[Raw records]
--------------------------------

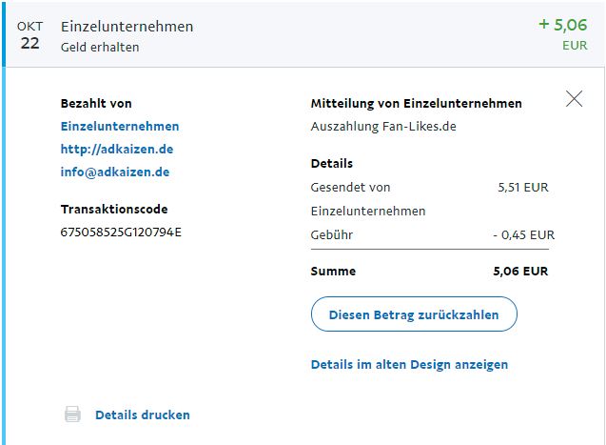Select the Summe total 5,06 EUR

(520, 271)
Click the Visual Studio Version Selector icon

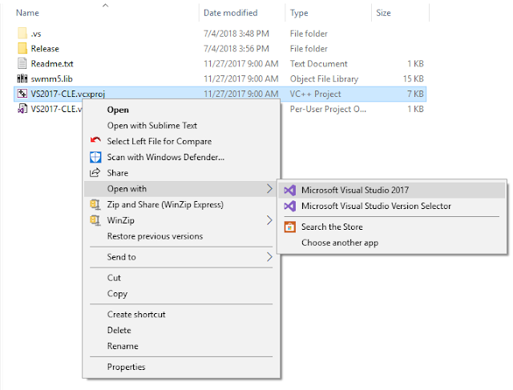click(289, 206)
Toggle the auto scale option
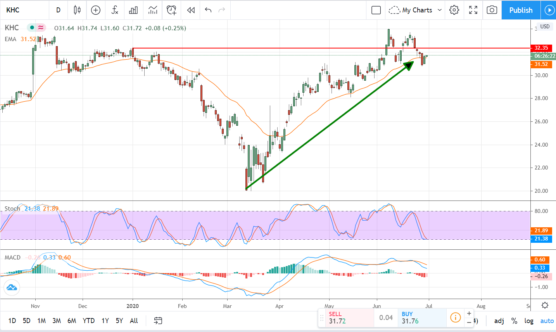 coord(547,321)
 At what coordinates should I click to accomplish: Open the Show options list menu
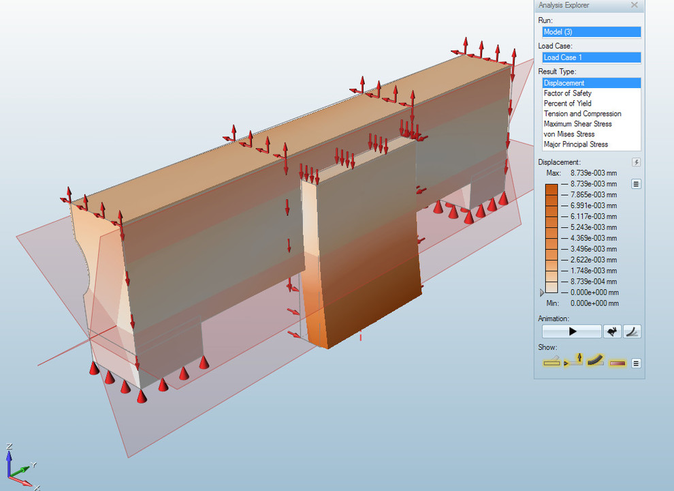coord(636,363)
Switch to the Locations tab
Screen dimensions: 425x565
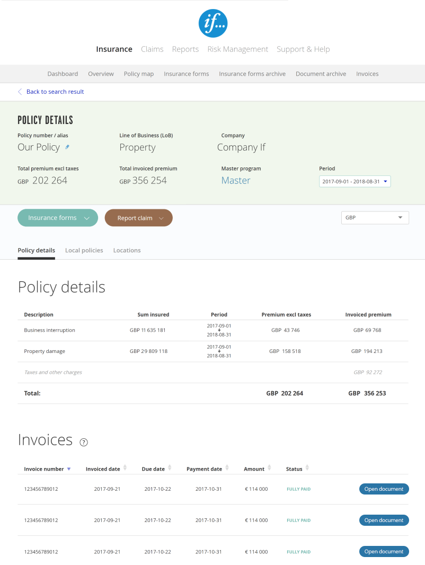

--------------------------------

__Task brief__
Convert the records above into a Markdown table with the columns "Row" and "Line," numbering each non-blank line and skipping blank ones. Leave the pictures out of the table.

__Full solution__
| Row | Line |
|---|---|
| 1 | Select the Summe total 5,06 EUR |
| 2 | (520, 271) |
| 3 | Click the Visual Studio Version Selector icon |
| 4 | click(289, 206) |
| 5 | Toggle the auto scale option |
| 6 |  coord(547,321) |
| 7 |  At what coordinates should I click to accomplish: Open the Show options list menu |
| 8 | coord(636,363) |
| 9 | Switch to the Locations tab |
| 10 | Screen dimensions: 425x565 |